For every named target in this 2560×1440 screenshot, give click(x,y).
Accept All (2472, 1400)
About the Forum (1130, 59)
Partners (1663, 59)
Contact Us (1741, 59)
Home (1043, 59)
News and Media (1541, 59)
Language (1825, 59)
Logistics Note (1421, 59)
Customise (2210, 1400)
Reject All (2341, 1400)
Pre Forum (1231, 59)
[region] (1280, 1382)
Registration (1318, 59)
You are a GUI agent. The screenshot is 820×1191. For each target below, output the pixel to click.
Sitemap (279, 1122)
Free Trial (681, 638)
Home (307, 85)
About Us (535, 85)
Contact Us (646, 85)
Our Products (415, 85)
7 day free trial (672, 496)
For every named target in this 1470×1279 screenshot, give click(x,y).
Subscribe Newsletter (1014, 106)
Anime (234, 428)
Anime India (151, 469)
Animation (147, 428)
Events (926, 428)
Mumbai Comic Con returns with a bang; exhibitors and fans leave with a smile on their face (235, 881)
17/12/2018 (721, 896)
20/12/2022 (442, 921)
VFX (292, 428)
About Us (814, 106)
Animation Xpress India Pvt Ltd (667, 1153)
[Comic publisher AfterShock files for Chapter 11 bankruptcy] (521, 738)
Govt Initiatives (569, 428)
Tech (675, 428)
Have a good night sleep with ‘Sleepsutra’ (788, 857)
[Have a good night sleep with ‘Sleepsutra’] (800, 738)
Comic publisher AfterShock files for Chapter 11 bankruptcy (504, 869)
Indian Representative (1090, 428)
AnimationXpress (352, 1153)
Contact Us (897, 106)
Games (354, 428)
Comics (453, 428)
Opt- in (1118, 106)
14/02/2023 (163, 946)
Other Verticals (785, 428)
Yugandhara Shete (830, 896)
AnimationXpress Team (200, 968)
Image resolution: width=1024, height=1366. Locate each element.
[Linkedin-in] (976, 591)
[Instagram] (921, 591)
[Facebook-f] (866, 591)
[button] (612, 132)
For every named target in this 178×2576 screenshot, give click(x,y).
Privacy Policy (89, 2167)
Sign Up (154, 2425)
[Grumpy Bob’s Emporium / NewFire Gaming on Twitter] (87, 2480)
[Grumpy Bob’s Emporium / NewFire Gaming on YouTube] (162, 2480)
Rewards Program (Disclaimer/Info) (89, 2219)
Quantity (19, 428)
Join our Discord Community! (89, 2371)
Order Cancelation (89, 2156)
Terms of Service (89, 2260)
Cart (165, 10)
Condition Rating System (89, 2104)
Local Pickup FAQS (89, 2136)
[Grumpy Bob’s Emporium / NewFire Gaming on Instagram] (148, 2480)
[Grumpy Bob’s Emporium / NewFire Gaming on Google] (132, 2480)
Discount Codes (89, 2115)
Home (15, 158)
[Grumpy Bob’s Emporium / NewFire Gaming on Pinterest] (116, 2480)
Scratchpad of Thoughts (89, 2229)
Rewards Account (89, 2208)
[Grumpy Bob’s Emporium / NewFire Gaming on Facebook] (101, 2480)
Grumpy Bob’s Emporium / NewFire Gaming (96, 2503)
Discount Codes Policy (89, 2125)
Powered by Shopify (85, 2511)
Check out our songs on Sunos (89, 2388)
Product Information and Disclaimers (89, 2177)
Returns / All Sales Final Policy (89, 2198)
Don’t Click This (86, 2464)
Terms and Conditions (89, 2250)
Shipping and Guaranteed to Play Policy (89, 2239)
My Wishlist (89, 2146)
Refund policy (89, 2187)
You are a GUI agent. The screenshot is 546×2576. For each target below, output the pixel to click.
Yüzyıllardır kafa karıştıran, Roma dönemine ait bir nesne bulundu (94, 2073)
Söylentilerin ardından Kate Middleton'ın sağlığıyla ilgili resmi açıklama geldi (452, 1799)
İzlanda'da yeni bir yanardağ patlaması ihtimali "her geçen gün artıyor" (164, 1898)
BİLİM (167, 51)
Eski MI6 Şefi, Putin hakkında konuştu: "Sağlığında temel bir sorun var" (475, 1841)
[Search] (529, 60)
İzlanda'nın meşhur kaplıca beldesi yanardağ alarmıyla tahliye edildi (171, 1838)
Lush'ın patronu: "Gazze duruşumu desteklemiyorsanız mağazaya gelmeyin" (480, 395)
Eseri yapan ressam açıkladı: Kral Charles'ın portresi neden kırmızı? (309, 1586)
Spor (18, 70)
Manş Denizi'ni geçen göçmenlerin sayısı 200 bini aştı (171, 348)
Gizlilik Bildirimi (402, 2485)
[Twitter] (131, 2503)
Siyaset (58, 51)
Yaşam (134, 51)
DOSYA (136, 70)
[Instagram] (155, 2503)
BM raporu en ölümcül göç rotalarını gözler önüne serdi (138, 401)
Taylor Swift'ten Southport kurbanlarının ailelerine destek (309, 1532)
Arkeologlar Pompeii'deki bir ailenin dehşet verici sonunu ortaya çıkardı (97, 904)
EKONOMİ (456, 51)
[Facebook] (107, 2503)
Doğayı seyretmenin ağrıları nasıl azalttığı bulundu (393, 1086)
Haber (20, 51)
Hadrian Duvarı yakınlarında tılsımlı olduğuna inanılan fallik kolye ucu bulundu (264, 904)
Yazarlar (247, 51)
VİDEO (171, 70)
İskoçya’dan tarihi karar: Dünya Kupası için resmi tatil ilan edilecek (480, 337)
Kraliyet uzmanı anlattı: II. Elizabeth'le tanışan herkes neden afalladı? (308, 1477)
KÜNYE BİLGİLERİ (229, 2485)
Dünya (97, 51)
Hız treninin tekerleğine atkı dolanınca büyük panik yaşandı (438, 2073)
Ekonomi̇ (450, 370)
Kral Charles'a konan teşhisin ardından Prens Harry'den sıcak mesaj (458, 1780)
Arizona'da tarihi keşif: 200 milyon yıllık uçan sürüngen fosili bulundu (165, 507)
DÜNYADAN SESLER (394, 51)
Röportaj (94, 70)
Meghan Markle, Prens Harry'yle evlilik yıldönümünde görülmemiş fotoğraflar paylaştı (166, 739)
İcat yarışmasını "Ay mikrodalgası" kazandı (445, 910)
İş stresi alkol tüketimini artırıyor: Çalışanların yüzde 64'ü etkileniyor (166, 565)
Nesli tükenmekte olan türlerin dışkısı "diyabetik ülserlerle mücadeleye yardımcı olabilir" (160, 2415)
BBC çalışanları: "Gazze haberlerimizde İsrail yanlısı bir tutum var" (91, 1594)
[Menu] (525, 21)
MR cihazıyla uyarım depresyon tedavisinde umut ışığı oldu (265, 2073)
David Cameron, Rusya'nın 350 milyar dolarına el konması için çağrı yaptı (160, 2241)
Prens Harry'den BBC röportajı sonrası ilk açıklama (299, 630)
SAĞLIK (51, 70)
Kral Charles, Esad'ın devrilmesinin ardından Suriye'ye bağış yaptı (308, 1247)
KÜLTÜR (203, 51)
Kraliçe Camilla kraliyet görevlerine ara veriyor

WHAT YOU HAVE TO DO | In the listing above, find each line where "target" occurs and copy it.

RESULT FOR THIS EXERCISE |
For every named target in this 2560×1440 screenshot, give click(x,y).
You are a GUI agent. The screenshot is 820×1191. For each target below, output the pixel to click.
For every named target in this 1470×1279 screenshot, give click(x,y).
For every named target in this 178×2576 screenshot, give click(x,y).
You are a GUI agent. The screenshot is 546×2576. For each target below, output the pixel to click.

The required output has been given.